How does your book help 6-12-year-olds get into the Bible?
David Murray: It helps them get into the Bible by giving them a big picture view of the whole story of redemption in the course of a year. It’s systematic in that it guides them through the Bible book by book. It includes summaries of books and chapters to keep the narrative going. And it is interactive, encouraging them to think about what they’re reading.
What is a favorite Bible passage of yours and why?
David Murray: My favorite Bible passage is Jesus meeting the despondent disciples on the road to Emmaus and cheering them up with a Christ-centered study of the Old Testament (Luke 24:13-34). My passion is that by helping children read the Bible, they’ll discover Jesus in it and also experience burning hearts as he talks with them through his Word.
What are your thoughts about Bible Gateway and the Bible Gateway App?
David Murray: I love Bible Gateway and use it almost every day in my studies. I especially appreciate how many versions of the Bible it gives me quick access to and therefore helps me to see the differences between different translations, highlighting areas for further study. I also use its search function when I need to find a verse of Scripture and all I have is a few words or a phrase.
Is there anything else you’d like to say?
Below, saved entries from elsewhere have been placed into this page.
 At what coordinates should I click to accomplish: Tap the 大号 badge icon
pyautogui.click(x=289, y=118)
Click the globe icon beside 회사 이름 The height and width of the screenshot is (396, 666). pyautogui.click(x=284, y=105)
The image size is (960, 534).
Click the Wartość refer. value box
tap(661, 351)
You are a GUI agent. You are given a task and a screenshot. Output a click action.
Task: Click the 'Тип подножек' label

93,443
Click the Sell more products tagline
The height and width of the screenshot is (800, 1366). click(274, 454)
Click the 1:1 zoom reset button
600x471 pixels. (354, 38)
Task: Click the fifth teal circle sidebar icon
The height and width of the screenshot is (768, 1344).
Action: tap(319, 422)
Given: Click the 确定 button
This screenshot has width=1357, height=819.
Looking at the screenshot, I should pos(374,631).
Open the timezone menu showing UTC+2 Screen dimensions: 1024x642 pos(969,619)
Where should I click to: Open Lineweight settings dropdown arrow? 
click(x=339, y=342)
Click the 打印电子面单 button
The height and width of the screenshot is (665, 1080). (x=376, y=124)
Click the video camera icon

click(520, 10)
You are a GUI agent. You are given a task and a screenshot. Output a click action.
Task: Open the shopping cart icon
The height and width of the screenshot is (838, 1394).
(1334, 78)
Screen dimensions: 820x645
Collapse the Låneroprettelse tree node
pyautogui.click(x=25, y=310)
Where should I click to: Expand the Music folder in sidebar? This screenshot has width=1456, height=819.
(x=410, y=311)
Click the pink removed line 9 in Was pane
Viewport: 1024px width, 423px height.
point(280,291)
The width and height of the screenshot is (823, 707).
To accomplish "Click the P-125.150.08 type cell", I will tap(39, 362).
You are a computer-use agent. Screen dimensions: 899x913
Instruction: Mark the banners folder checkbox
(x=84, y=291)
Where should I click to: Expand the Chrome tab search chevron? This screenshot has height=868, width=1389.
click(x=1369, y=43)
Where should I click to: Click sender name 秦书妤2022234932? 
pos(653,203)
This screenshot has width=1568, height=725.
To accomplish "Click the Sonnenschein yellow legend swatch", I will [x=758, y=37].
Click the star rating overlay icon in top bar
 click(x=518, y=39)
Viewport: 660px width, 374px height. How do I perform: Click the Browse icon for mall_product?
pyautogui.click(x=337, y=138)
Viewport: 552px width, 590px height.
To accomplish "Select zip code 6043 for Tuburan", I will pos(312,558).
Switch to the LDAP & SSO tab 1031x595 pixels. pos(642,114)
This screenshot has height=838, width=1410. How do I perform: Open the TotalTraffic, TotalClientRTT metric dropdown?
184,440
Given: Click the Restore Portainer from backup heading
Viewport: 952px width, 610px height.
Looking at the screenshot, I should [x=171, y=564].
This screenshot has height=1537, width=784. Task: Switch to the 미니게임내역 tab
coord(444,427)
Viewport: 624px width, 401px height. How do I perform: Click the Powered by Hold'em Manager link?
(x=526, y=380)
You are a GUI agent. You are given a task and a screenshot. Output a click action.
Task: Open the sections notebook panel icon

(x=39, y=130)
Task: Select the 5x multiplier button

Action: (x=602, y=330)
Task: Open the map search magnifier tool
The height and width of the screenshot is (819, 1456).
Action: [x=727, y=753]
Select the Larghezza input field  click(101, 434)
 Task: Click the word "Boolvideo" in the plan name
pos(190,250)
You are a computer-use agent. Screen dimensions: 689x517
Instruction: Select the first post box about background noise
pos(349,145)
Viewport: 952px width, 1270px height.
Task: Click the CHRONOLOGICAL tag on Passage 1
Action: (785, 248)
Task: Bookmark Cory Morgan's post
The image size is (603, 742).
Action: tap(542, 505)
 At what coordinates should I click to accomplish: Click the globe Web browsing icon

David Murray: Dr. Martyn Lloyd-Jones, the famous London preacher, once advised Sunday school teachers that whatever else they taught their students, they had to communicate joy and excitement in their lessons. He said that the children may not remember all the details of what they taught, but if they consistently conveyed their own delight in and enthusiasm for the Bible, the children would be “infected” by that and pursue Bible study themselves.
As we read the Bible with our kids and encourage them to read it themselves, let’s make sure that whatever else they remember, they remember our joy. Bible reading is not a “should-do” but a “get-to-do.” We get to hear God’s voice speaking into our lives for our good and the good of others.
Bio: Dr. David Murray is Professor of Old Testament and Practical Theology at Puritan Reformed Seminary. He is the author of Christians Get Depressed Too, How Sermons Work, Jesus on Every Page, The Happy Christian, Reset: Living a Grace-Paced Life in a Burnout Culture, and Exploring the Bible: A Bible Reading Plan for Kids. Read his blog at HeadHeartHand.org/blog. David is married to Shona and they have five children ranging from 4 to 21 years old. They love camping, fishing, boating, and skiing in the Lake Michigan area.